Terror Wolf: the Howling Undead Warrior
5.13c YDS 8a+ French 30 Ewbanks X- UIAA 31 ZA E7 7a British
Type: | Sport, 70 ft (21 m) |
FA: | pete clark, Oct 2019 |
Page Views: | 3,544 total · 52/month |
Shared By: | pete clark on Oct 2, 2019 · Updates |
Admins: | Jason Hayden, Kristen Fiore, Luc-514 |
very time that climbers access Lone Rock Point, they must sign in at the kiosk located at the Diocesan offices parking lot and utilize the marked trail to reach the cliff. Please sign out when leaving.
Climbers must abide by closures as indicated on the calendar at the kiosk. CRAG-VT will try to keep you updated via our website, however the Diocese reserves the right to close the property at any time.
The number of climbers is limited to 8 at any given time. Please check in with the register at the kiosk to ensure that there is adequate capacity.
Lone Rock Point is open during daylight hours for climbing.
Description
A fantastic route with awesome position on a huge overhanging white, black, and orange streaked prow. Some have called it the Predator of VT, except that its way more bouldery, on limestone, and overhanging a lake. So, basically not Predator. But it does have a sit rest before the business, so it does have that going for it.

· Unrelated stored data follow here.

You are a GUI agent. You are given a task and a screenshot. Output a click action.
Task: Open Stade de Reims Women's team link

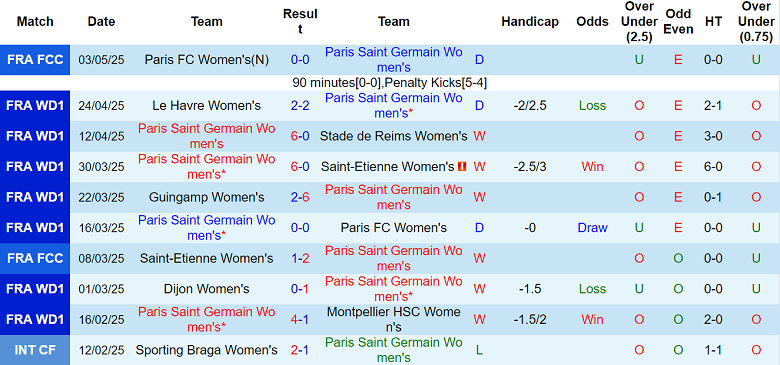393,136
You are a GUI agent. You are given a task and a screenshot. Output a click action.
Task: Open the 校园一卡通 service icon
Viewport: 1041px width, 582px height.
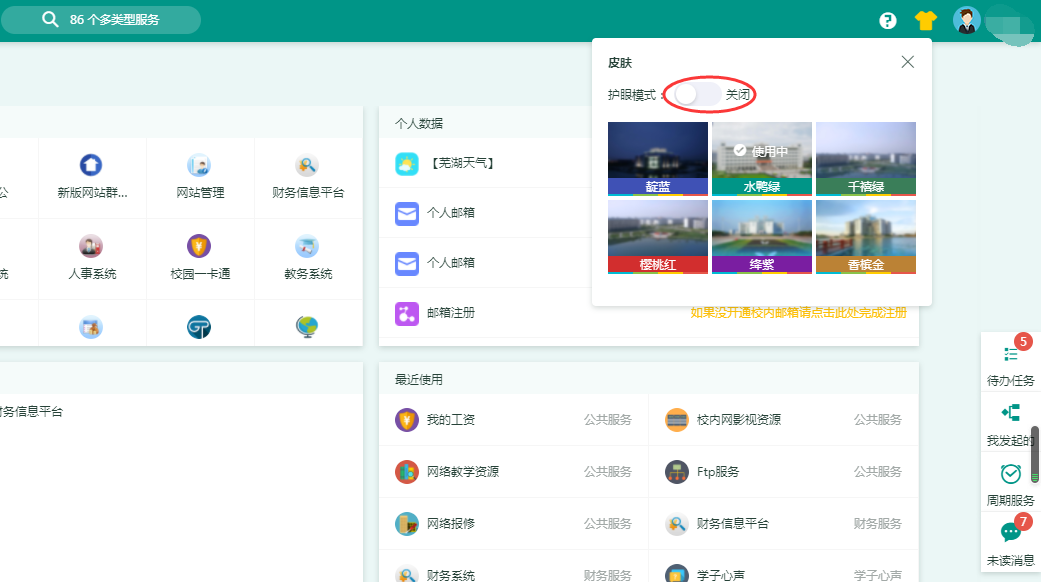click(x=199, y=247)
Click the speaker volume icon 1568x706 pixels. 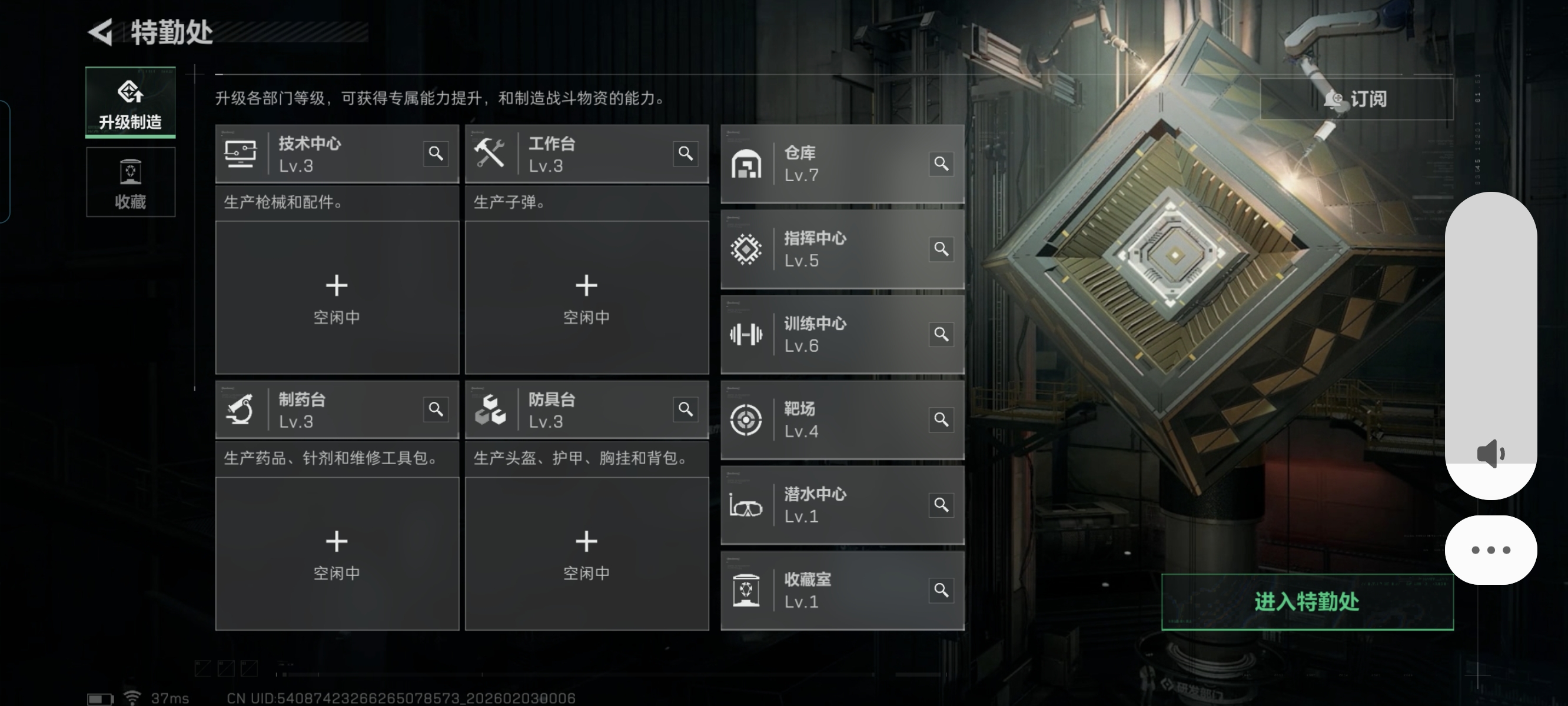[x=1491, y=454]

Start on Destiny and at the 5th bolt traverse left to the base of the arete to start the harder climbing. Pounce on the Terror Bird crux dyno, which for just one move is perplexingly difficult and even more mystifying to grade. Rather than exiting early in the dihedral, continue out the steep arete. Catch a quick chalk then attack the final compression boulder crux with authority. Look like a hero and update your Insta on the final jug shake before a few more long, powerful lock offs up the final headwall leads you to top out the cliff like Alex Honnold at the tourist lookout. Stop dry heaving and try to high five a few admirers before making awkward conversation about the difference between free climbing and free soloing. Emphasize this difference by taking the Red River Gorge whip from the summit.
Long alpine draws on the 5th and 7th bolts and skipping the 6th helps the rope run smoothly.
Location
Shares the start of Destiny, then follows the right-side arete of the big overhanging prow.